The traditional urban governance paradigm is based on a whole/part systems view of society as a whole made up of people and equates social differentiation with social fragmentation. The emergence of China's mega-cities continues to challenge this. Social differentiation and difference do not necessarily lead to social fragmentation and disintegration, but are instead a source of innovation and vitality in modern societies. This has led to the replacement of the urban legal governance paradigm, i.e., a new urban governance paradigm that respects the boundaries of social functional differentiation, is guided by complexity thinking, and adopts the idea of contextualized governance, replacing the old compartmentalized, de-complexified, and re-villaged urban governance paradigm that is guided by the idea of re-complexity and the idea of re-villaging in concrete terms - i.e., the reflective law paradigm replaces the managerial law paradigm.

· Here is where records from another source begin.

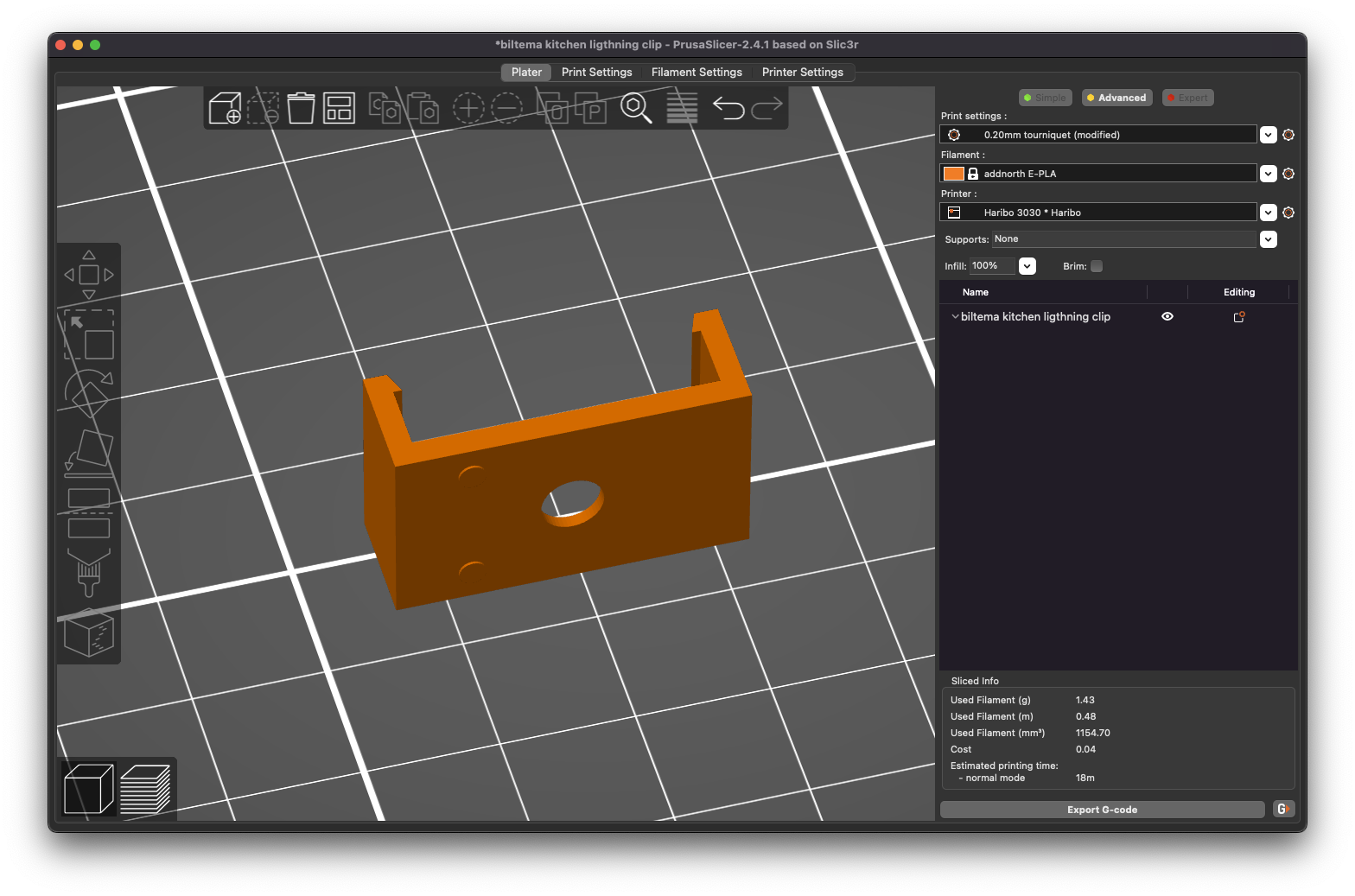
Task: Select the Cut tool in left toolbar
Action: [x=89, y=513]
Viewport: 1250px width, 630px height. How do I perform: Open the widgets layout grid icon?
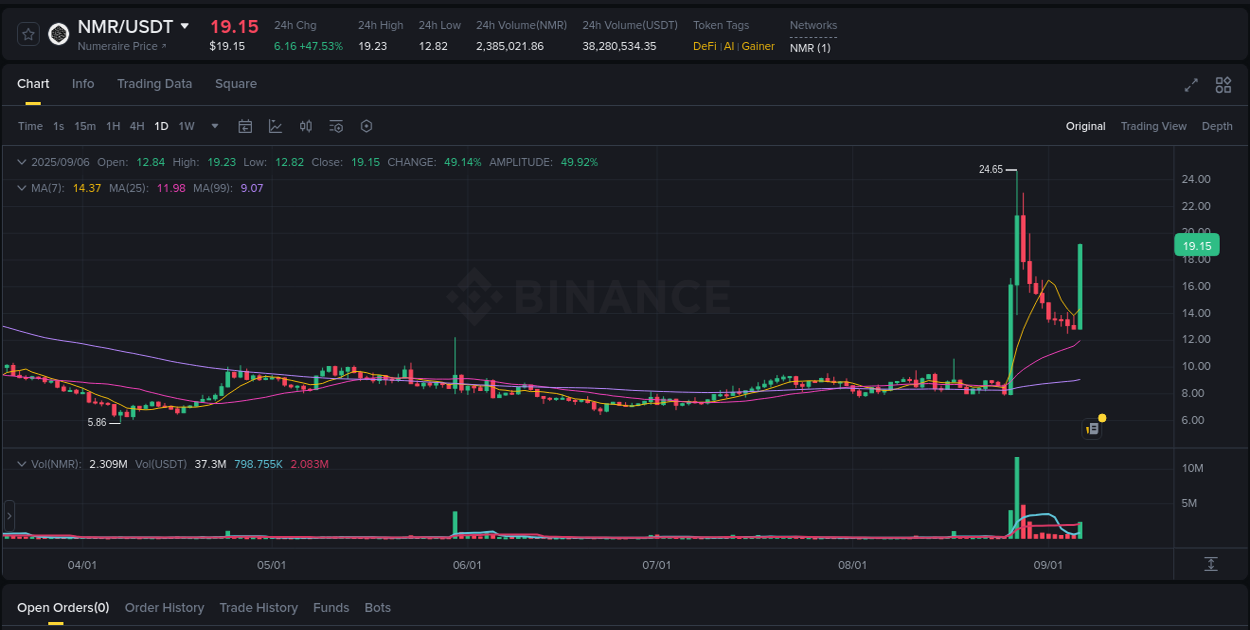[1223, 86]
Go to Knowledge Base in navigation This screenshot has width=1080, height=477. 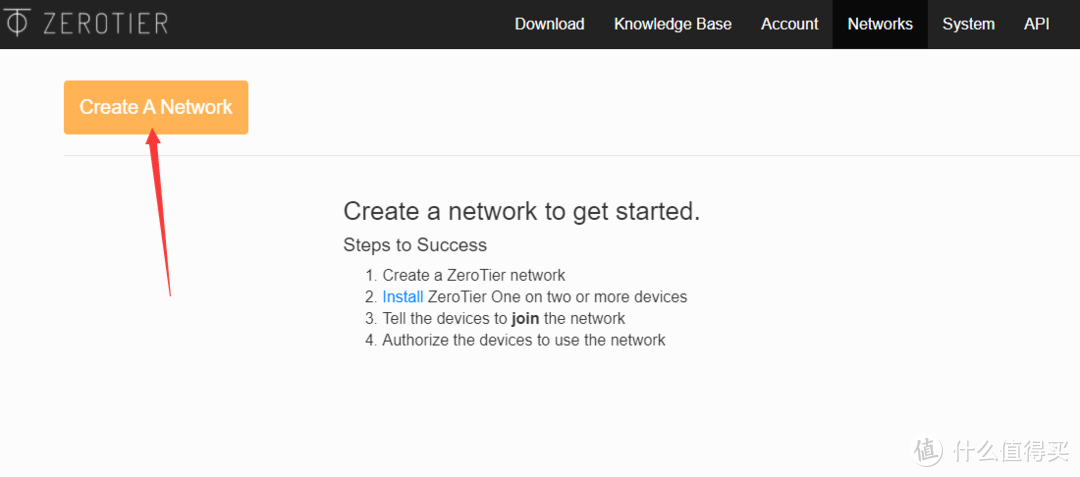click(x=672, y=24)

The rapid emergence and rapid development of China's mega-cities in the last 20 years or so has benefited from the historical conditions and opportunities of a specific period of time, both internationally and domestically, and at the same time has provided China's economic and social development with opportunities for further development and evolution. However, all opportunities are fleeting, or at least have a window of time. At present, the international environment is becoming more and more complex, and the domestic governance situation is facing many challenges, so what to do about China's mega-city governance will have a significant impact on China's future development. At present, this window still exists, and a variety of external environments and dynamic potential for China's mega-city governance model, especially the rule of law governance model of review and reflection, or more favorable. But this window will not last forever.